PURPOSE: Colony-stimulating factors (CSFs) are frequently overused for the primary prevention of febrile neutropenia (FN) in patients receiving chemotherapy. METHODS: A retrospective cohort study design was used to analyze commercial claims data in adults with lung cancer initiated on chemotherapy from April 1, 2013, to March 30, 2015. The tool was implemented at oncology practices in phases across 14 US states. Patients were assigned to intervention and nonintervention states according to whether they resided in service areas where the tool had been implemented. Patients were followed up to 6 months after initiating chemotherapy.
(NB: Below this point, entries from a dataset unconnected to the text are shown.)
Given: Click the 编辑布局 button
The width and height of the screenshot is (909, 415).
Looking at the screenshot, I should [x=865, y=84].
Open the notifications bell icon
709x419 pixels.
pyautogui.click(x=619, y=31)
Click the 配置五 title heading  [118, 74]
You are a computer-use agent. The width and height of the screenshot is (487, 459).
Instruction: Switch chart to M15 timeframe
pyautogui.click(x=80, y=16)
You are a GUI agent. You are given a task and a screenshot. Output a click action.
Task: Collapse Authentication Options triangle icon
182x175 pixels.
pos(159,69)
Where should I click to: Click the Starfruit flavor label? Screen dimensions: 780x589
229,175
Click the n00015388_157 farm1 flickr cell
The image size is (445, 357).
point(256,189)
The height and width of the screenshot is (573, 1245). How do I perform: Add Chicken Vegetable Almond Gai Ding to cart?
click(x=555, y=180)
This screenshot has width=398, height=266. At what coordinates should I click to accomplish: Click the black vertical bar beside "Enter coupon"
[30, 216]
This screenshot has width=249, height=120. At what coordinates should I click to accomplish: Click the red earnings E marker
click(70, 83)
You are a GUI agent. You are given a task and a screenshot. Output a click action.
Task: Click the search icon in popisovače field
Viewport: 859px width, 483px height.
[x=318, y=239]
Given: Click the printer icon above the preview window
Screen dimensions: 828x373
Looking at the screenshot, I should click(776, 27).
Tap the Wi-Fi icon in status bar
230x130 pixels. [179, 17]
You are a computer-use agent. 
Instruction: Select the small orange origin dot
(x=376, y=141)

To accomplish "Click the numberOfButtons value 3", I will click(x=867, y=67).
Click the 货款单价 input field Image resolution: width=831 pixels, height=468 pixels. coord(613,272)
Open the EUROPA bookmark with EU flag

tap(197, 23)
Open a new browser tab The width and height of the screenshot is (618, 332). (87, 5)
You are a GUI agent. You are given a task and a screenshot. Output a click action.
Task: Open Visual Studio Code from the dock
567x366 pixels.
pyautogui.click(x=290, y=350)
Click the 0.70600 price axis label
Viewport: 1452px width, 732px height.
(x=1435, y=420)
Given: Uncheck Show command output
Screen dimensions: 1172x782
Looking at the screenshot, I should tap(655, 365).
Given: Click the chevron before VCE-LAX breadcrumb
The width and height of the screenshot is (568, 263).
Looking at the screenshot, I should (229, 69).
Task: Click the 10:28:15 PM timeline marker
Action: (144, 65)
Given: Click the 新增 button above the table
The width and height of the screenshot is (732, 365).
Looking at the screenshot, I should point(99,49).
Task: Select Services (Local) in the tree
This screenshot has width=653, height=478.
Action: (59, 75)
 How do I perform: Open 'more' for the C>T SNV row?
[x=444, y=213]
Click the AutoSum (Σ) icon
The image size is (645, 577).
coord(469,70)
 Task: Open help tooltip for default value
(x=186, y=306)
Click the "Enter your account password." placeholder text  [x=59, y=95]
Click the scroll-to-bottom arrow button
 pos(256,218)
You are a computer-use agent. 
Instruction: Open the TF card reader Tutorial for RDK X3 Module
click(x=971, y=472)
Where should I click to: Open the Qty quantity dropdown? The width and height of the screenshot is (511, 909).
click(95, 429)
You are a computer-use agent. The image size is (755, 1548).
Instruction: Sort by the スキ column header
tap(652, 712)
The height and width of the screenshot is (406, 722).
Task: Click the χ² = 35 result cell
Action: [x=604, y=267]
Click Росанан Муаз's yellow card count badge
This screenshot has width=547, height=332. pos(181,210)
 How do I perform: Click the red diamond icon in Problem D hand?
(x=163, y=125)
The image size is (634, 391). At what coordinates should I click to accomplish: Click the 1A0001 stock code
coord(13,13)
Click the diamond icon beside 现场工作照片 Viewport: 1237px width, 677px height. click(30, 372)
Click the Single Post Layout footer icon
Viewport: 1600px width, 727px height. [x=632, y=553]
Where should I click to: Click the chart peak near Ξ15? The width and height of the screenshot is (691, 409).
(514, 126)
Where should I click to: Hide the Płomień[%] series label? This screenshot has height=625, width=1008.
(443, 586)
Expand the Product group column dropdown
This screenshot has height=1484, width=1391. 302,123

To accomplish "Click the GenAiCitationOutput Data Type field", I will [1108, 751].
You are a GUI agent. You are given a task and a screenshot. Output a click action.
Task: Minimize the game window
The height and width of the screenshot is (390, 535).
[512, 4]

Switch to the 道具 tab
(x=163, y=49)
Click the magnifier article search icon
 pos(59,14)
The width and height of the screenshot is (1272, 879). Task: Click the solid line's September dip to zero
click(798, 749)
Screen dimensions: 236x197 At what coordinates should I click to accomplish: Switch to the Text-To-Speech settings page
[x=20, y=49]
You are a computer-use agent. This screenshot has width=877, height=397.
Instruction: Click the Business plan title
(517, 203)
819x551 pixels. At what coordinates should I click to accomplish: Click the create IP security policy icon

Difference in pre- and postimplementation CSF use and FN incidence rates were compared with the use of difference-in-differences (DID) models that were adjusted for baseline FN risk factors. RESULTS: The study population of 3,467 patients (intervention states: pre, 707; post, 1,150; nonintervention states: pre, 636; post, 974) showed no significant differences in FN risk factors at baseline. In adjusted results before and after implementation, CSF use decreased from 48.4% to 35.6% in the intervention states versus 43.2% to 44.4% in the nonintervention states (DID, -8.7%; 95% CI, -14.65% to -2.67%; P ≤ .001). The rates of FN were consistent for both groups in both periods, with no statistical difference in trend for the intervention (2.8% to 4.3%) versus the nonintervention (3.1% to 5.1%) states (DID, -0.13; 95% CI, -0.35 to 0.10; P = .927). CONCLUSION: These findings demonstrate that a decision support-enabled utilization management tool can improve risk-appropriate, guideline-adherent CSF use in patients with lung cancer.